Stored data:
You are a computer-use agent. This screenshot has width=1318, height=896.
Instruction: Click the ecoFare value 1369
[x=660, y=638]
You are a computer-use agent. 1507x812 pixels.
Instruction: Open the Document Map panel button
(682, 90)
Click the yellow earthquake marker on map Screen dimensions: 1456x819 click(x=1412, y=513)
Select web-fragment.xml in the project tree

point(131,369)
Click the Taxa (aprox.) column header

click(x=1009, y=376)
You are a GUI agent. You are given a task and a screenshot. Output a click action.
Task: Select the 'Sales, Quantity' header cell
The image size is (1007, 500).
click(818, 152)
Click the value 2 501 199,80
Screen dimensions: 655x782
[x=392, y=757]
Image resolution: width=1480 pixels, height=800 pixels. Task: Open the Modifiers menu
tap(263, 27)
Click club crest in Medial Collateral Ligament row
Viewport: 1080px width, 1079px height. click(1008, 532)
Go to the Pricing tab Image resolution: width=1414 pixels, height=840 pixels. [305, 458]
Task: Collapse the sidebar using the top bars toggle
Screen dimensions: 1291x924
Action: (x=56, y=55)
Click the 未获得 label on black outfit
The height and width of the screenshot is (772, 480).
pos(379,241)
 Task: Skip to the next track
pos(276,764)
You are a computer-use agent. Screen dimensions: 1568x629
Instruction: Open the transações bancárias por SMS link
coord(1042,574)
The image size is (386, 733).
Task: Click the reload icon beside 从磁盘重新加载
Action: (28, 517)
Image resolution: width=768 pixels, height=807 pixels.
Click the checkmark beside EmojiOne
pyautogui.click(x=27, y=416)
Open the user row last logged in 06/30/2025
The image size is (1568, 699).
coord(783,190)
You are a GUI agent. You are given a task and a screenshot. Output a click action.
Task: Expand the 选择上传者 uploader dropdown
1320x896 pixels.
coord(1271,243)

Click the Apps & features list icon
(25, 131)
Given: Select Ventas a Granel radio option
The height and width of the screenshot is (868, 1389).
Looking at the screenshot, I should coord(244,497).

Brief:
Repeat each line of the data above, exactly as it appears, from the first through the line that contains "Click the value 2 501 199,80".

Problem solution:
You are a computer-use agent. This screenshot has width=1318, height=896.
Instruction: Click the ecoFare value 1369
[x=660, y=638]
You are a computer-use agent. 1507x812 pixels.
Instruction: Open the Document Map panel button
(682, 90)
Click the yellow earthquake marker on map Screen dimensions: 1456x819 click(x=1412, y=513)
Select web-fragment.xml in the project tree

point(131,369)
Click the Taxa (aprox.) column header

click(x=1009, y=376)
You are a GUI agent. You are given a task and a screenshot. Output a click action.
Task: Select the 'Sales, Quantity' header cell
The image size is (1007, 500).
click(818, 152)
Click the value 2 501 199,80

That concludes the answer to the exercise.